Transcribe the records below exactly as written, from the opening line through the line that contains "Click the 删除列表".

<<<<

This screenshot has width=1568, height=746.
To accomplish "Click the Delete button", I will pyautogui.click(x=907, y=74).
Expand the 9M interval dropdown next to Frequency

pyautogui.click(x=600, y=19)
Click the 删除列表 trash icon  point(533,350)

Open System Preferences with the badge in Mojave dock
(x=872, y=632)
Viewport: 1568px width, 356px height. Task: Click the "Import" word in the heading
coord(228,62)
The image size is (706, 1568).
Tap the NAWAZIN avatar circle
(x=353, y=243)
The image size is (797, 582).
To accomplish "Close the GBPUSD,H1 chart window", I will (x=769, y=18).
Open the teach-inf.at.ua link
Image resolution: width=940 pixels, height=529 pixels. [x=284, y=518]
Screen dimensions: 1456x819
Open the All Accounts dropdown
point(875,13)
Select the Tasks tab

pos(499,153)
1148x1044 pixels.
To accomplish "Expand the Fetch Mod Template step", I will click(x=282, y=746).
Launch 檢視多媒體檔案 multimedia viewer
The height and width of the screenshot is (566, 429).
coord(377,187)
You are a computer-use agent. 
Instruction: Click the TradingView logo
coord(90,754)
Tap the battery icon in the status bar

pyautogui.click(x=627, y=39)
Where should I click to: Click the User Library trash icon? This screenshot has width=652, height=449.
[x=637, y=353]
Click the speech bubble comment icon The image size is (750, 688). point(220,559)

>>>>

▶ _Your response_
This screenshot has width=1568, height=746.
To accomplish "Click the Delete button", I will pyautogui.click(x=907, y=74).
Expand the 9M interval dropdown next to Frequency

pyautogui.click(x=600, y=19)
Click the 删除列表 trash icon  point(533,350)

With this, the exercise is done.